Quand on voit les Juifs dispersés sur la terre, selon la parole de D-ieu, on est surpris sans doute mais pour être frappé d’un étonnement surnaturel, il faut les retrouver à Jérusalem ; il faut voir ces légitimes maîtres de la Judée esclaves et étrangers dans leur propre pays; il faut les voir attendant, sous toutes les oppressions, un roi qui doit les délivrer. (…) Les Perses, les Grecs, les Romains ont disparu de la terre ; et un petit peuple, dont l’origine précéda celle de ces grands peuples, existe encore sans mélange dans les décombres de sa patrie. Si quelque chose, parmi les nations, porte le caractère du miracle, nous pensons que ce caractère est ici. »
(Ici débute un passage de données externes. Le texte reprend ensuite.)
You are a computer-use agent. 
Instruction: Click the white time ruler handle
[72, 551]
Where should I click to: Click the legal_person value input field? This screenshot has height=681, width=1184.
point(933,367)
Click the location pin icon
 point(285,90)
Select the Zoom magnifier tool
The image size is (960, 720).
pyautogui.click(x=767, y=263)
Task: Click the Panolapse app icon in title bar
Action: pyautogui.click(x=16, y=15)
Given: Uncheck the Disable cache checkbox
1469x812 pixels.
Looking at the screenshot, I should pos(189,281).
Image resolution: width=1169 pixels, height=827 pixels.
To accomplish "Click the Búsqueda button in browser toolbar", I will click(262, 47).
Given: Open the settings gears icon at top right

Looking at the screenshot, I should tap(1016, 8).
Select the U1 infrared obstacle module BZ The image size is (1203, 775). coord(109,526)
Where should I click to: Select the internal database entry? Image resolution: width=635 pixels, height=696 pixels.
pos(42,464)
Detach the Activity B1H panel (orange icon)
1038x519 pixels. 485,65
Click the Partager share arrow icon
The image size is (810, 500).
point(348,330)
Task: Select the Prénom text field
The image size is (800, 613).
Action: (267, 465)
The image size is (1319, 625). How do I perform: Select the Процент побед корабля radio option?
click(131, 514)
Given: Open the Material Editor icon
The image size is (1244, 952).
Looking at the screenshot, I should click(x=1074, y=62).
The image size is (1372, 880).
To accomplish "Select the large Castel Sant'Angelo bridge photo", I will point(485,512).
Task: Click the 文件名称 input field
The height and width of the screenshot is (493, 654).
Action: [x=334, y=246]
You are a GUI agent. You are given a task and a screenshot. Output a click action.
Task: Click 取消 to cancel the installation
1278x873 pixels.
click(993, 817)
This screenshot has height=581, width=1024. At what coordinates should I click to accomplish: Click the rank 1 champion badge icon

Vue de Jérusalem près de la vallée de Josaphat, Auguste de Forbin, 1825
A l’entrée du Mont du Temple, par Gustav Bauernfeind, 1886
Photographie Mur Occidental, 1875


Cette interrogation sur le secret de la permanence du peuple juif que manifeste François-René de Chateaubriand en 1811, relatant son périple dans Voyage en Orient, Itinéraire de Paris à Jérusalem et de Jérusalem à Paris – au passage, il décrit une Jérusalem majoritairement juive, comme d’autres voyageurs bien avant lui – trouve en partie sa réponse dans la conclusion de la Haggadah de Pessa’h, le récit de la libération miraculeuse des Hébreux, conclusion qui a été pendant dix-neuf siècles le symbole par excellence de l’espérance juive : l’an prochain à Jérusalem. Ce soir, autour de la table de fête réunissant plusieurs générations : grands-parents, parents, enfants, familles et amis vont donc perpétuer la loi de Moïse et répondre à l’injonction qui nous est faite de raconter Pessa’h, la sortie d’Egypte et la fête de la liberté, ce récit extraordinaire ordonnancé dans un cérémonial émaillé de symboles (les éléments du plateau du Seder, les matsots, les quatre coupes de vin), en nous en entretenant, en redonnant vie au récit, en le commentant et en le soumettant au questionnement des enfants (pourquoi cette nuit est-elle différente des autres nuits ?), au cours de cette soirée singulière ponctuée de questions et de réponses propre à assurer la transmission de notre identité si particulière.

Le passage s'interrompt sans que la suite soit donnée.